━━ Source passage ━━

# Made mess- how to start over?



## gryffin (Jan 1, 2008)

I just started a 20H NPT on Friday. It is my first NPT and my first planted tank. I've been trying to follow the guidelines in Walsted's book as well as read many relevant posts on this forum.

Well- I've rearranged too many plants and made a mess. I ended up with so much soil suspended in the water from making holes for plants I was replanting, that I couldn't see to finish planting and doing it blind was making even more of a mess.

So, I drained the tank down to an inch of water and am now removing the plants and starting over.

The question I have is- can I just replant in the substrate or do I need to remove the gravel and try to re-cap the soil layer before I plant anything?

Ugh. I don't want to make a bigger mess.


----------



## Mud Pie Mama (Jul 30, 2006)

What size and type of gravel are you using? If it's not too fine a lot of the soil can begin to sift back down (if it's not too much), after it settles out of the water column. Also, a filter stuffed with some floss can help to remove some extra soil that gets suspended in the water column.

As you've just experienced, when moving plants around in a soil tank you need to move slowly and carefully. There's a little bit of an ART to it. Slow wiggles, slow jiggles. On some larger plants I even work my finger around one root at a time: first that root wiggled loose, then the next root, etc., etc. Even still, you will kick up some debri. If I'm not breaking down the whole tank but want to move a few plants I keep the water level up and run the filter while I am working. If the water begins to get to cloudy I stop for a while - 20 to 30 minutes - and let the filter do some work. Then I begin again. Once everything is where I like it I do a 50% water change and clean out the filter.

On the other hand, if you have no fish. And if you are moving almost all plants. Sometimes it is easier to plant a soil tank with no water in it. In other words planted dry. Having only enough water to have the substrate wet and only half an inch above. But doing it this way - One, you need a planting plan figured out first because the plants will not 'stand up'. You'll have to work methodically - left to right - or front to back. Laying some of the taller plants over onto an area already planted. Two, use a spray bottle to mist the plants and keep them from getting dry or crispy. Then fill up with water slowly, still misting foliage that is protruding above the water level if needed.

━━━

> What you should do: Continue the forum thread about redoing a muddy planted tank from its last sentence.

━━ Rows ━━

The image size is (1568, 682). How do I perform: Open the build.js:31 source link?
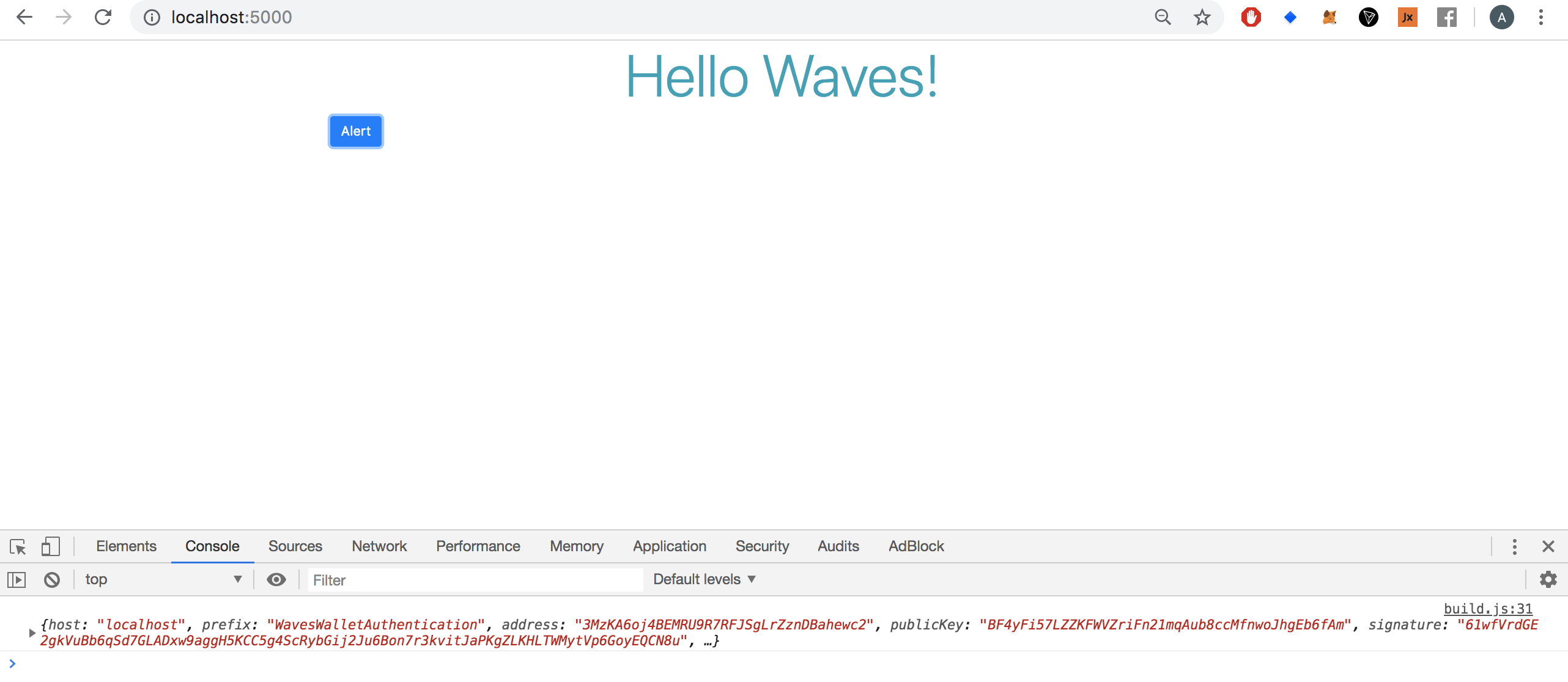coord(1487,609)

━━━
━━ Rows ━━

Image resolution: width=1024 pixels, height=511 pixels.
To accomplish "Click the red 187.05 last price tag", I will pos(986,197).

━━━

> Result of this task:
I use to worry about the dust storm in the tank, now I just tell myself fish handle storms in nature too!


----------



## Larsen (Dec 17, 2007)

I'd defenatly just get the plants set up the way I wanted and put on a new toplayer of gravel and fill it up slowly with water!... hehe and next time be sure I had the right layout from the start! Honestly tho... unless you end up with like 6" of substrate I don't think it's a problem!


----------



## rohape (Feb 7, 2005)

This is for if you decide to just re-do your substrate:
When I set up my tank, I added enough water to make the soil muddy, kind of like a sticky mud to hold the plants. Then added gravel around the bases of the plants then spread out the soil once I was done. Definently work in a pattern (left-right, or front-back). 

For the suspended soil. You could also try just leaving your filter off, it takes longer, but the soil will slowly settle to the bottom.

Like Mud Pie Mama said though, its a slow careful process. Easy jiggles are key. Placement is very important, especially on larger plants like swords. You want those to be pretty permanent. Their roots can really spread out. It's easier to plant when theres no water, if you need to move or adjust its not as messy. 

Good Luck!!


----------



## gryffin (Jan 1, 2008)

Thanks for the suggestions! I did end up redoing the substrate- and I carefully planted everything, starting with a plan and laying the tall plants over as suggested. When I was all done, I added gravel around the base of everything- also as suggested. Replacing the substrate was a pain, but in the end I am glad I redid the tank before the plants grew in, rather than after! At least I won't make the same mistake in the future.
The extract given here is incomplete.